··· Input data ···

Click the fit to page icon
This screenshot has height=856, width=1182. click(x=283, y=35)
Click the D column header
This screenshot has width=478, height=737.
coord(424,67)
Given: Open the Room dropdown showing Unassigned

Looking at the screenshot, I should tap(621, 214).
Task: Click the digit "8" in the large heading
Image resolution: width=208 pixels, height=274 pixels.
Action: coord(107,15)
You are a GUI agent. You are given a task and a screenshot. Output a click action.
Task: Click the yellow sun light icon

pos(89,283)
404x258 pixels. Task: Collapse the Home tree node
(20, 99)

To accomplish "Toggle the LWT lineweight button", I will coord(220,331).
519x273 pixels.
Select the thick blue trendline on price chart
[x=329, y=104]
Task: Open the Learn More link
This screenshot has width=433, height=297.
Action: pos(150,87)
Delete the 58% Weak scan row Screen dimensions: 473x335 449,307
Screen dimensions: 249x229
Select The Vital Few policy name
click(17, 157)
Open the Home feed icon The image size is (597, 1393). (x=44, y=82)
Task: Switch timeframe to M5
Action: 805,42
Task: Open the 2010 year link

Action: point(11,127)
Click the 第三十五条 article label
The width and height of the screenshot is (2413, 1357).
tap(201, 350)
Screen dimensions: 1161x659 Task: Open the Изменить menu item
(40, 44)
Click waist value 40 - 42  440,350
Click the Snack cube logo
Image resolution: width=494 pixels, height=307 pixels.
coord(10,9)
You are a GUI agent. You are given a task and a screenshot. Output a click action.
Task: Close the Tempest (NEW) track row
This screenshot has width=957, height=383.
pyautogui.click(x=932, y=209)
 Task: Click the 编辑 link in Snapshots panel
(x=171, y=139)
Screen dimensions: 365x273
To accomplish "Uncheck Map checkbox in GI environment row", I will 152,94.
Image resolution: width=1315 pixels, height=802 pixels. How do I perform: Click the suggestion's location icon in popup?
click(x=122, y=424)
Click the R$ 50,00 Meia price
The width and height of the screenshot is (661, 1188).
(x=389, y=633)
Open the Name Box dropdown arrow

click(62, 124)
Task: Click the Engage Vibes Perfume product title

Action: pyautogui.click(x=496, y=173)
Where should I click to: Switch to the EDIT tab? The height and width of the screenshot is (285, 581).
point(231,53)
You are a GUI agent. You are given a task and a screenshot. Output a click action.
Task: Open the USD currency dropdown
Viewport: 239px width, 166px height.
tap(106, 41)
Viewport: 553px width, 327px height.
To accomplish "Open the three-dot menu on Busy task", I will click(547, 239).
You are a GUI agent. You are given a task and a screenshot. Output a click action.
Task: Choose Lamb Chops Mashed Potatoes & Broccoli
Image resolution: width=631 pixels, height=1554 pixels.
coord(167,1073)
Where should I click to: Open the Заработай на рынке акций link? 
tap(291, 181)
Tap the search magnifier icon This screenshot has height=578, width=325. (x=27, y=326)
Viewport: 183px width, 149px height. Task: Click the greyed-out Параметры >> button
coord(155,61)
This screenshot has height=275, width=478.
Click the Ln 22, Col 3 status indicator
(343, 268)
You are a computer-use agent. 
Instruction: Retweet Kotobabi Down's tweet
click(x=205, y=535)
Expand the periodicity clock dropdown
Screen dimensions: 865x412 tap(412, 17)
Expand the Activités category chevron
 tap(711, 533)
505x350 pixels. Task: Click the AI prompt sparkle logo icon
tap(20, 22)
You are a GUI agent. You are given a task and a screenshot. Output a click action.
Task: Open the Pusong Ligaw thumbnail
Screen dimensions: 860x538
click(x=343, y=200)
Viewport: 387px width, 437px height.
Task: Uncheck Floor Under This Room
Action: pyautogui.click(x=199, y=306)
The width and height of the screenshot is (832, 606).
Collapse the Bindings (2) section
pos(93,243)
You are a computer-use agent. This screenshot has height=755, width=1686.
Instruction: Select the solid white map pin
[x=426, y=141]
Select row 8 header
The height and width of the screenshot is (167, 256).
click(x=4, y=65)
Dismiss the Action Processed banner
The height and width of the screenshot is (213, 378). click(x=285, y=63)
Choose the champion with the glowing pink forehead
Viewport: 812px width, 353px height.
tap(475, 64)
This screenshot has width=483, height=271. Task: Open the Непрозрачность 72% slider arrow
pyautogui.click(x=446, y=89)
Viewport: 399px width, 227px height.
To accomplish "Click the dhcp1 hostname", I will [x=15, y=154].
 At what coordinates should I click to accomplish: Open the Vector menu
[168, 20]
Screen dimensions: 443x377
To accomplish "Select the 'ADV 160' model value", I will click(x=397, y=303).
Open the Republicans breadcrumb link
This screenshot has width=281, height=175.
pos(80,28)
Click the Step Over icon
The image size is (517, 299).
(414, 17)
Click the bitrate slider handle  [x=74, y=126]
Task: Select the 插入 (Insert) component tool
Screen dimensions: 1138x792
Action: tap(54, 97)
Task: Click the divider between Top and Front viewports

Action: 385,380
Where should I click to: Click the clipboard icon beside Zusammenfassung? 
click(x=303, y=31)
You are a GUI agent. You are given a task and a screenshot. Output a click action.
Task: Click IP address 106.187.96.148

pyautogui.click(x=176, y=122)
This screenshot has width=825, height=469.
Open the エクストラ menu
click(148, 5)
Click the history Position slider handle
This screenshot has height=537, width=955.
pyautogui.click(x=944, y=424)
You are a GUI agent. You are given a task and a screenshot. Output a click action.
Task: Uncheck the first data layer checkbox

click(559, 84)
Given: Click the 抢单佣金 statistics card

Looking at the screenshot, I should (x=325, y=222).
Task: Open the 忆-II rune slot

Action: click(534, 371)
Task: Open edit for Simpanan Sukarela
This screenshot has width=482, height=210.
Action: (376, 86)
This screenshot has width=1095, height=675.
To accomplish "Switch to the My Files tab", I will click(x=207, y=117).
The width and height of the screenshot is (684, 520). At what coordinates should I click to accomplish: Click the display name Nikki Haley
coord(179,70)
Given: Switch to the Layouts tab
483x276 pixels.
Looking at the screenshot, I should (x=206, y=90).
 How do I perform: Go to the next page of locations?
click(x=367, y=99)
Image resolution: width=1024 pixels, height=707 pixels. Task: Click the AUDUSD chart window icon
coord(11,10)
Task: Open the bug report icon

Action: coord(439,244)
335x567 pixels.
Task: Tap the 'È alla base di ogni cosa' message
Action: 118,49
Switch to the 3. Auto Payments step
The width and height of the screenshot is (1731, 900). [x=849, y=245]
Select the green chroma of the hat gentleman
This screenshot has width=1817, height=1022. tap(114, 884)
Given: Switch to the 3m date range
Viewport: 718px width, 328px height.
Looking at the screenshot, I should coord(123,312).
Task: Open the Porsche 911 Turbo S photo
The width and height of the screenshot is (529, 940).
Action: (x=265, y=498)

···

**Your task**
From the data above, output every line exactly.

**Problem solution**
Click the fit to page icon
This screenshot has height=856, width=1182. click(x=283, y=35)
Click the D column header
This screenshot has width=478, height=737.
coord(424,67)
Given: Open the Room dropdown showing Unassigned

Looking at the screenshot, I should tap(621, 214).
Task: Click the digit "8" in the large heading
Image resolution: width=208 pixels, height=274 pixels.
Action: coord(107,15)
You are a GUI agent. You are given a task and a screenshot. Output a click action.
Task: Click the yellow sun light icon

pos(89,283)
404x258 pixels. Task: Collapse the Home tree node
(20, 99)

To accomplish "Toggle the LWT lineweight button", I will coord(220,331).
519x273 pixels.
Select the thick blue trendline on price chart
[x=329, y=104]
Task: Open the Learn More link
This screenshot has width=433, height=297.
Action: pos(150,87)
Delete the 58% Weak scan row Screen dimensions: 473x335 449,307
Screen dimensions: 249x229
Select The Vital Few policy name
click(17, 157)
Open the Home feed icon The image size is (597, 1393). (x=44, y=82)
Task: Switch timeframe to M5
Action: 805,42
Task: Open the 2010 year link

Action: point(11,127)
Click the 第三十五条 article label
The width and height of the screenshot is (2413, 1357).
tap(201, 350)
Screen dimensions: 1161x659 Task: Open the Изменить menu item
(40, 44)
Click waist value 40 - 42  440,350
Click the Snack cube logo
Image resolution: width=494 pixels, height=307 pixels.
coord(10,9)
You are a GUI agent. You are given a task and a screenshot. Output a click action.
Task: Close the Tempest (NEW) track row
This screenshot has width=957, height=383.
pyautogui.click(x=932, y=209)
 Task: Click the 编辑 link in Snapshots panel
(x=171, y=139)
Screen dimensions: 365x273
To accomplish "Uncheck Map checkbox in GI environment row", I will 152,94.
Image resolution: width=1315 pixels, height=802 pixels. How do I perform: Click the suggestion's location icon in popup?
click(x=122, y=424)
Click the R$ 50,00 Meia price
The width and height of the screenshot is (661, 1188).
(x=389, y=633)
Open the Name Box dropdown arrow

click(62, 124)
Task: Click the Engage Vibes Perfume product title

Action: pyautogui.click(x=496, y=173)
Where should I click to: Switch to the EDIT tab? The height and width of the screenshot is (285, 581).
point(231,53)
You are a GUI agent. You are given a task and a screenshot. Output a click action.
Task: Open the USD currency dropdown
Viewport: 239px width, 166px height.
tap(106, 41)
Viewport: 553px width, 327px height.
To accomplish "Open the three-dot menu on Busy task", I will click(547, 239).
You are a GUI agent. You are given a task and a screenshot. Output a click action.
Task: Choose Lamb Chops Mashed Potatoes & Broccoli
Image resolution: width=631 pixels, height=1554 pixels.
coord(167,1073)
Where should I click to: Open the Заработай на рынке акций link? 
tap(291, 181)
Tap the search magnifier icon This screenshot has height=578, width=325. (x=27, y=326)
Viewport: 183px width, 149px height. Task: Click the greyed-out Параметры >> button
coord(155,61)
This screenshot has height=275, width=478.
Click the Ln 22, Col 3 status indicator
(343, 268)
You are a computer-use agent. 
Instruction: Retweet Kotobabi Down's tweet
click(x=205, y=535)
Expand the periodicity clock dropdown
Screen dimensions: 865x412 tap(412, 17)
Expand the Activités category chevron
 tap(711, 533)
505x350 pixels. Task: Click the AI prompt sparkle logo icon
tap(20, 22)
You are a GUI agent. You are given a task and a screenshot. Output a click action.
Task: Open the Pusong Ligaw thumbnail
Screen dimensions: 860x538
click(x=343, y=200)
Viewport: 387px width, 437px height.
Task: Uncheck Floor Under This Room
Action: pyautogui.click(x=199, y=306)
The width and height of the screenshot is (832, 606).
Collapse the Bindings (2) section
pos(93,243)
You are a computer-use agent. This screenshot has height=755, width=1686.
Instruction: Select the solid white map pin
[x=426, y=141]
Select row 8 header
The height and width of the screenshot is (167, 256).
click(x=4, y=65)
Dismiss the Action Processed banner
The height and width of the screenshot is (213, 378). click(x=285, y=63)
Choose the champion with the glowing pink forehead
Viewport: 812px width, 353px height.
tap(475, 64)
This screenshot has width=483, height=271. Task: Open the Непрозрачность 72% slider arrow
pyautogui.click(x=446, y=89)
Viewport: 399px width, 227px height.
To accomplish "Click the dhcp1 hostname", I will [x=15, y=154].
 At what coordinates should I click to accomplish: Open the Vector menu
[168, 20]
Screen dimensions: 443x377
To accomplish "Select the 'ADV 160' model value", I will click(x=397, y=303).
Open the Republicans breadcrumb link
This screenshot has width=281, height=175.
pos(80,28)
Click the Step Over icon
The image size is (517, 299).
(414, 17)
Click the bitrate slider handle  [x=74, y=126]
Task: Select the 插入 (Insert) component tool
Screen dimensions: 1138x792
Action: tap(54, 97)
Task: Click the divider between Top and Front viewports

Action: 385,380
Where should I click to: Click the clipboard icon beside Zusammenfassung? 
click(x=303, y=31)
You are a GUI agent. You are given a task and a screenshot. Output a click action.
Task: Click IP address 106.187.96.148

pyautogui.click(x=176, y=122)
This screenshot has width=825, height=469.
Open the エクストラ menu
click(148, 5)
Click the history Position slider handle
This screenshot has height=537, width=955.
pyautogui.click(x=944, y=424)
You are a GUI agent. You are given a task and a screenshot. Output a click action.
Task: Uncheck the first data layer checkbox

click(559, 84)
Given: Click the 抢单佣金 statistics card

Looking at the screenshot, I should (x=325, y=222).
Task: Open the 忆-II rune slot

Action: click(534, 371)
Task: Open edit for Simpanan Sukarela
This screenshot has width=482, height=210.
Action: (376, 86)
This screenshot has width=1095, height=675.
To accomplish "Switch to the My Files tab", I will click(x=207, y=117).
The width and height of the screenshot is (684, 520). At what coordinates should I click to accomplish: Click the display name Nikki Haley
coord(179,70)
Given: Switch to the Layouts tab
483x276 pixels.
Looking at the screenshot, I should (x=206, y=90).
 How do I perform: Go to the next page of locations?
click(x=367, y=99)
Image resolution: width=1024 pixels, height=707 pixels. Task: Click the AUDUSD chart window icon
coord(11,10)
Task: Open the bug report icon

Action: coord(439,244)
335x567 pixels.
Task: Tap the 'È alla base di ogni cosa' message
Action: 118,49
Switch to the 3. Auto Payments step
The width and height of the screenshot is (1731, 900). [x=849, y=245]
Select the green chroma of the hat gentleman
This screenshot has width=1817, height=1022. tap(114, 884)
Given: Switch to the 3m date range
Viewport: 718px width, 328px height.
Looking at the screenshot, I should coord(123,312).
Task: Open the Porsche 911 Turbo S photo
The width and height of the screenshot is (529, 940).
Action: (x=265, y=498)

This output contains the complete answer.